## Extrait à lire
━━━━━━━━━━━━━━━━━━━━━━━━━━━━━━
L’Évangile de ce matin, complété par la lecture de la Genèse, répond en effet à la toute première question qui se pose en politique. Celle qui détermine tout le reste en la matière. La politique étant l’art de la vie en communauté, quelle que soit la nature et la taille de cette communauté (famille, association, entreprise, copropriété, village, région, pays), la première question politique qui se pose, préalablement à toute autre, est de savoir s’il est naturel ou accidentel à l’homme de vivre en communauté. La vie en communauté est-elle pour nous une exigence de notre nature ou bien un simple artifice, tel un contrat que nous aurions passé entre nous uniquement par intérêt ? De la réponse à cette question primordiale découle tout le reste de notre compréhension de la vie en communauté. Et là deux camps s’affrontent.
D’un côté le camp de ceux qui tiennent que nous ne sommes pas naturellement faits pour vivre en communauté. Pour eux, l’homme est un animal solitaire qui vit en communauté seulement parce que son intérêt l’y contraint, et nullement par affinité ou amitié. Loin d’être une réalité naturelle, la société est bien plutôt un artifice, le fruit d’un contrat que nous passons entre nous et qui vise à assurer un certain équilibre des forces afin de limiter la menace que l’autre fait peser sur nous. L’autre est ici perçu, vous l’aurez compris, comme une menace pour chacun. Une menace qui s’attaque à mon intérêt et que je cherche à neutraliser grâce au contrat social. C’est ce contrat qui donne naissance à la communauté et organise la vie commune.
Selon ce modèle, chacun poursuit égoïstement son intérêt, en ayant pour seule limite l’intérêt d’autrui. Car, c’est bien connu, ma liberté s’arrête là où commence celle d’autrui. Par suite, c’est la somme de tous nos intérêts individuels à chacun qui permet d’obtenir l’intérêt général. L’intérêt général, l’intérêt de tous, est atteint quand chacun est au comble de son intérêt individuel c’est-à-dire quand chacun ne peut aller plus loin dans la poursuite de son intérêt à moins de porter atteinte à celui des autres En version ultra-libérale, c’est le chacun pour soi où l’homme est un loup pour l’homme. En version marxiste, c’est la lutte des classes, quelles que soient les classes qui s’opposent (bourgeois/prolétaires, hommes/femmes, français/étrangers, etc.).
Le point de départ de ce modèle est donc de regarder l’autre d’abord et par principe comme une menace. De sorte qu’il conduit à concevoir la vie commune sous le mode de la négociation. C’est la logique du donnant-donnant et de la concession (j’ai cédé sur tel point en vue d’obtenir telle chose en contrepartie). C’est là le modèle dont notre société est imprégnée depuis plus de deux siècles. Et force est de reconnaître qu’il semble correspondre tant au passage de la Genèse qu’à l’Evangile que nous avons entendus. Nous y voyons que c’est la désunion, le conflit, la rivalité qui règnent entre le Christ et sa famille, tout comme entre Adam et Ève. Si l’inimité remonte aussi loin que nos premiers parents, si le Christ lui-même en a fait les frais au sein de sa propre famille, c’est bien qu’elle est inscrite dans notre nature.
━━━━━━━━━━━━━━━━━━━━━━━━━━━━━━
## Matériel
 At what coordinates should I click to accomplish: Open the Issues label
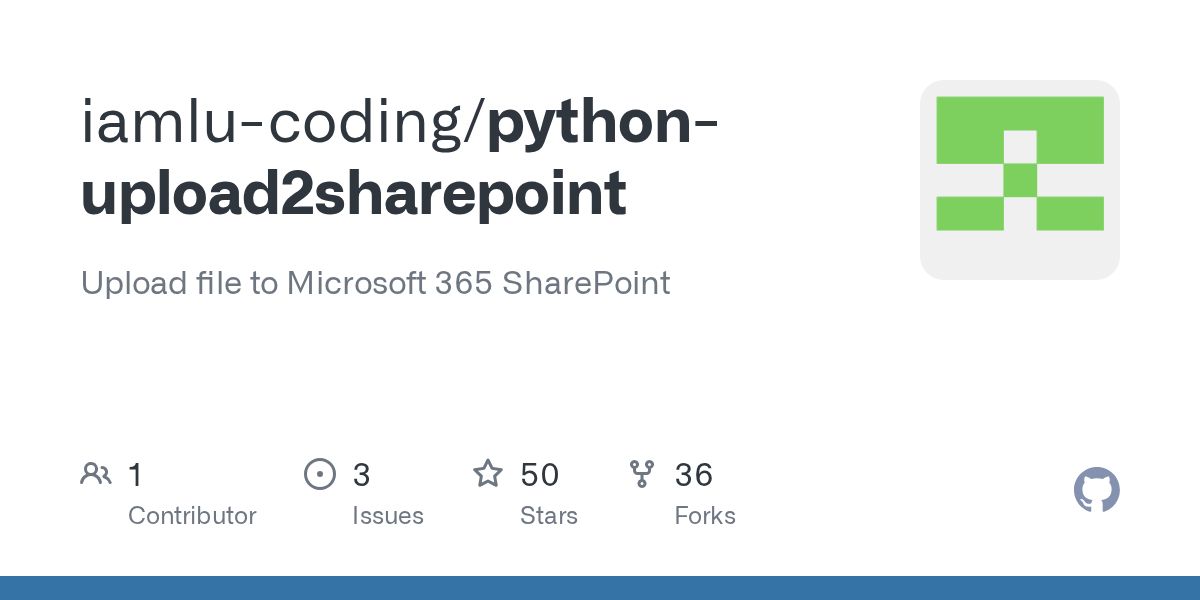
━━━━━━━━━━━━━━━━━━━━━━━━━━━━━━
## Travail à effectuer
[A] Traduisez en anglais la phrase suivante de l’extrait sur la vie en communauté : « Car, c’est bien connu, ma liberté s’arrête là où commence celle d’autrui. »
[B] Rédigez la suite de l’extrait sur la vie en communauté en un paragraphe, à partir de sa dernière phrase.

## Réponses attendues
[A] For, as is well known, my freedom ends where that of others begins.

[B]
Sauf que nous, catholiques, nous tenons bien au contraire que loin d’être des loups solitaires (et hostiles), nous sommes en réalité des animaux de compagnie. Nous tenons, nous, que nous sommes naturellement faits pour vivre ensemble. C’est d’ailleurs là une vérité de bon sens qui s’impose d’elle-même. Sans la communauté formée par mes parents, je n’aurais jamais vu le jour. Sans la communauté humaine qui m’a éduqué, je n’aurais jamais pu déployer toutes mes capacités et qualités, à commencer par les plus rudimentaires telle que parler et maîtriser une langue. C’est la communauté humaine qui m’a donné d’être, et d’être ce que je suis. Loin de me corrompre, c’est elle qui me rend bon. De sorte que je ne trouve le plein achèvement de mon être que dans la vie commune.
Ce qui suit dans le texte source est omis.